Some Republicans say the attack on Harris won't be enough.

"Defining Harris is a luxury. Defining Biden is a necessity," said campaign veteran Matt Gorman, a Republican consultant. "People vote for the presidential nominee, not the vice presidential nominee. The focus needs to be on defining Joe Biden."

'The Kamala Harris administration'

Asked to respond, the Biden campaign referred to prominent Black Democratic strategist Karen Finney, who alluded to Trump's stoking of false claims that Harris, an American born in Oakland, California, might not be eligible to be president.

"It's sadly not surprising Trump is resorting to his bigoted playbook — attempts at racist othering based on the same lies he used to attack President Obama, combined with typical sexist tropes aimed at trying to undermine Senator Harris' credibility, hard work and numerous qualifications," Finney said.

Harris was the first woman and the first Black person to be California attorney general. She is the first Black senator to represent the state, and she would be the first woman — as well as the first Black and Asian American person — to be elected vice president.

A Trump surrogate, Jack Kingston, a former member of Congress from Georgia, said highlighting Harris' voting record in the Senate will resonate with swing voters in key states.

"This is an extreme liberal," he said, citing her positions on immigration and health care and echoing speculation about how long Biden would serve. "Some people are going to consider it, because it's doubtful that [Biden] could last four years."

Image: Donald Trump (Scott Olson / Getty Images)
Image: Donald Trump (Scott Olson / Getty Images)
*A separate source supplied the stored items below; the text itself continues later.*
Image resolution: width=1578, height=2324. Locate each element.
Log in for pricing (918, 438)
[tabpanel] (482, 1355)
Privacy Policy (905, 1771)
Harris, 55, is a progressive senator from California who ended her bid for president late last year. She is the daughter of immigrants from Jamaica and India, and her rise represents a paradigm shift as the U.S. becomes a more ethnically diverse and socially liberal country. The pace of change has caused disaffection among some older voters, and Trump has been adept at capitalizing on it politically.
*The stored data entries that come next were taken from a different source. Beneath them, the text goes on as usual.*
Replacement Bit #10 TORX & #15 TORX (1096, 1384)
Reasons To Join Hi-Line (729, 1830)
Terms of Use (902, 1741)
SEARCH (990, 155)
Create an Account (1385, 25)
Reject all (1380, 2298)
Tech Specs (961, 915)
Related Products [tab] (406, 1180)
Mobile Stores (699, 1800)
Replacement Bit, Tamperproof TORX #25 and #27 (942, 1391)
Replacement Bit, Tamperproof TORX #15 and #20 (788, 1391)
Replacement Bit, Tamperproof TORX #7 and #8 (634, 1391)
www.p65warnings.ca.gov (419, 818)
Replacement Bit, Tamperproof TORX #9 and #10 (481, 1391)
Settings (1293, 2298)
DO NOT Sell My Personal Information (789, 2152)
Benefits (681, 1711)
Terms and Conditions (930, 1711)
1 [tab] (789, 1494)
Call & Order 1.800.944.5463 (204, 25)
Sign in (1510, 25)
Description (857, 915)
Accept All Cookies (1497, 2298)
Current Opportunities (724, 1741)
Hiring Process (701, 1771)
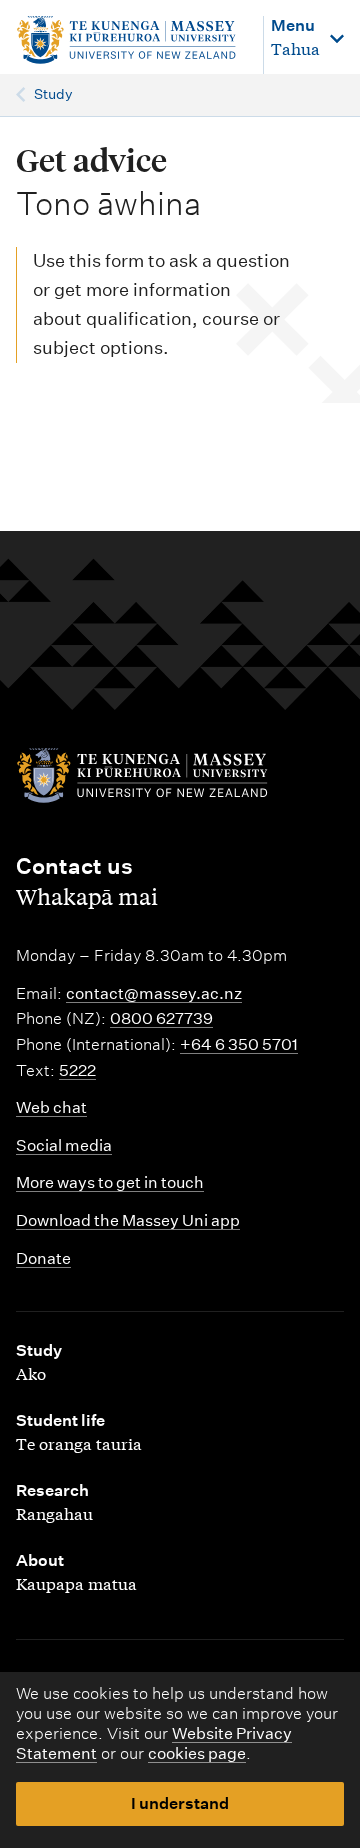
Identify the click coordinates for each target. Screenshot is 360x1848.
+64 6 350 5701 (239, 1044)
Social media (64, 1145)
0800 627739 (161, 1018)
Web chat (51, 1107)
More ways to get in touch (110, 1182)
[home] (129, 40)
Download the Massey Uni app (128, 1220)
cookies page (197, 1753)
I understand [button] (180, 1803)
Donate (43, 1258)
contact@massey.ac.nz (154, 993)
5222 (77, 1070)
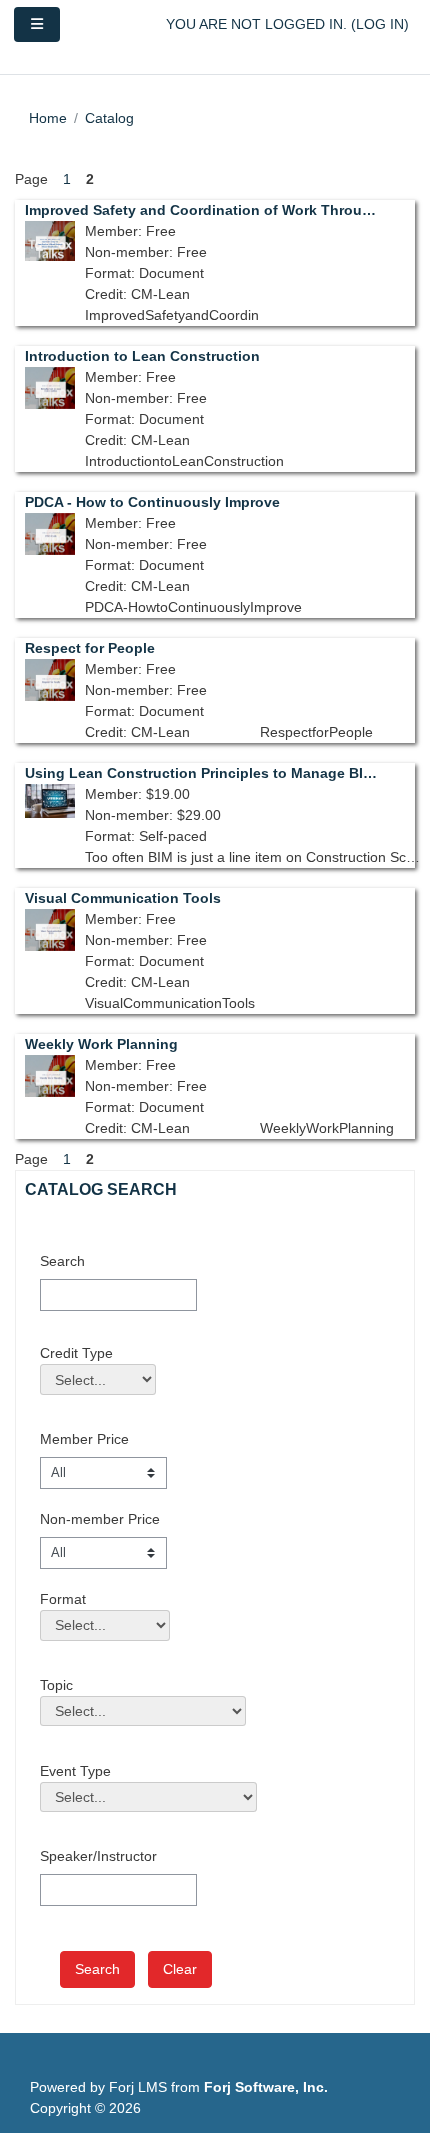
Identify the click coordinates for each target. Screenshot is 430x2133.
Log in (380, 24)
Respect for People (90, 648)
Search (62, 1261)
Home (48, 118)
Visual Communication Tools (123, 898)
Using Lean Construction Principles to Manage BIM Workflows (201, 773)
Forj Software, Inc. (266, 2087)
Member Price (84, 1439)
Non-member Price (100, 1519)
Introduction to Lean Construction (142, 356)
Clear (180, 1969)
In Wisconsin last week, Trump said Harris was "further left than" Sen. Bernie Sanders, I-Vt., a self-described self-described Democratic Socialist, and he claimed that she is "not as smart" as Sen. Elizabeth Warren, D-Mass., but is "a little bit less vicious."

Trump tweeted Monday: "His handlers and the Fake News Media are doing everything possible to get him through the Election. Then he will resign, or whatever, and we are stuck with a super liberal wack job that NOBODY wanted!"

A Trump fundraising text message to supporters Wednesday read, "THE KAMALA HARRIS ADMINISTRATION! The secret is out," before asking for donations. It came after Biden mangled his words in a speech and referred to a potential "Harris-Biden administration."

Biden led Trump by 51 percent to 43 percent in a NBC News/Wall Street Journal poll released Sunday. Harris is seen favorably by 37 percent of voters and unfavorably by 38 percent, the survey found.

An NPR/PBS/Marist poll released Thursday found Biden leading Trump by 52 percent to 43 percent among likely voters. Biden also led by double digits among suburban voters and white college graduates, two constituencies that have fueled Republican victories in the past.

Stephanie Schriock, the president of EMILY's List, a group that works to elect Democratic women, said she has been expecting Trump to "start using sexist and racist tropes again on Kamala Harris — and here we go."

"I don't think he knows any other playbook. It is just who he is," Schriock said. "His base is pretty riled up. He's losing in all of these polls and not gaining any ground because he's had absolutely nothing to say to the rest of the country. ... And this kind of attack is not going to help him do what he would need to do to win."